Los recintos deportivos son lugares con gran afluencia de personas, por lo que el rendimiento ignífugo del suelo afecta directamente a la seguridad de la evacuación en caso de incendio. Por ello, la clasificación ignífuga del suelo deportivo es un indicador fundamental que debe tenerse en cuenta al adquirirlo.

Según las normas nacionales pertinentes, la clasificación ignífuga de los suelos deportivos se divide habitualmente en varios niveles; entre ellos, el nivel B1 corresponde a materiales de combustión difícil, capaces de frenar en cierta medida la propagación de las llamas. Los pabellones deportivos profesionales suelen exigir que el suelo alcance el nivel B1 o superior.
El rendimiento ignífugo depende principalmente de la composición del material del suelo. Durante la fabricación de los suelos deportivos de PVC se añaden retardantes de llama, de modo que no arden con facilidad al entrar en contacto con fuego directo y, en caso de combustión, no generan grandes cantidades de humo tóxico. Los suelos de caucho también presentan un buen rendimiento ignífugo, siendo adecuados para lugares con mayores exigencias de protección contra incendios.

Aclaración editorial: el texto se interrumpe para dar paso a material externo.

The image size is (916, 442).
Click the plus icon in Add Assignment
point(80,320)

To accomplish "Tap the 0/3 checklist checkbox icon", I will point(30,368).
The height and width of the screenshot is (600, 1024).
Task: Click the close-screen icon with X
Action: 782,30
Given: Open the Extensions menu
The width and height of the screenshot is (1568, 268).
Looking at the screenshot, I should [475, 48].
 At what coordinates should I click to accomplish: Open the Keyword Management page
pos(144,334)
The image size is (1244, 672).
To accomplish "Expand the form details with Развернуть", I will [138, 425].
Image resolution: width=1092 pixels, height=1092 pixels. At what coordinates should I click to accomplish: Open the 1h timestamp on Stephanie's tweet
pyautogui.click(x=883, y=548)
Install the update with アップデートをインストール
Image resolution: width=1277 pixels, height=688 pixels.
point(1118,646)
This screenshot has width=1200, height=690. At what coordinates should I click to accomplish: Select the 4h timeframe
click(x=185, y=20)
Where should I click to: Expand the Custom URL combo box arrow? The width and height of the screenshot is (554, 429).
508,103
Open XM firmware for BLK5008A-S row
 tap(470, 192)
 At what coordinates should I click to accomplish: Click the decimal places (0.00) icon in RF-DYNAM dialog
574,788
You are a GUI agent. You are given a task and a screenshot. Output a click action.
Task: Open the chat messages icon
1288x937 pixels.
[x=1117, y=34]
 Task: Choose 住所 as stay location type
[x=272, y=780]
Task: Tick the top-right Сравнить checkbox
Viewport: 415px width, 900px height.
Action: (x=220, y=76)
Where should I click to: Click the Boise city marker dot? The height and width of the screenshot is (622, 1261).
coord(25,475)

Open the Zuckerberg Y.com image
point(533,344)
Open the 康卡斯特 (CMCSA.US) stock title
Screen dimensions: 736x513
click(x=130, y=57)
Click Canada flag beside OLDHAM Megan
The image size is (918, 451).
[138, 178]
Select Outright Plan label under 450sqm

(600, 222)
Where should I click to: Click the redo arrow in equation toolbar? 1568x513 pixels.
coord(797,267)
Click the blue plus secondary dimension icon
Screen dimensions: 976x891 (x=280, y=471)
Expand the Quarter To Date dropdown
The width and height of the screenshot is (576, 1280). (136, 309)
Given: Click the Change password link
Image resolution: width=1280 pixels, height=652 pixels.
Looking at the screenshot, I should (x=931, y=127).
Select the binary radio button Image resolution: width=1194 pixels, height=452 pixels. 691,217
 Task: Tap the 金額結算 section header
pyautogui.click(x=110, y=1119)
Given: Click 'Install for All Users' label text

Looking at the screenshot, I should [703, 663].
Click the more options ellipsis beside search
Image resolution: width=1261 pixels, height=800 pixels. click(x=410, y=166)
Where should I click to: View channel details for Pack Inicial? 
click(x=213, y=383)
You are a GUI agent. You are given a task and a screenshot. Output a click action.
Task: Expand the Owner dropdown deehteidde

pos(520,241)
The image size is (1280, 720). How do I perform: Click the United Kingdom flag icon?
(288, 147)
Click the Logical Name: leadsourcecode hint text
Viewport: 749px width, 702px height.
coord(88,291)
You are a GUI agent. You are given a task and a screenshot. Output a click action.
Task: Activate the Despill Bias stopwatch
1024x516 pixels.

Además del material en sí, el método de instalación también influye en el efecto ignífugo. Si existen huecos entre el suelo y la base, en caso de incendio pueden formarse canales de aire que aceleren la propagación del fuego. Por ello, durante una instalación profesional se debe garantizar que el suelo quede bien adherido a la base.
Además, los recintos deportivos deben contar con instalaciones de protección contra incendios completas, como extintores, detectores de humo y vías de evacuación, que junto con el suelo ignífugo conformen un sistema de seguridad integral.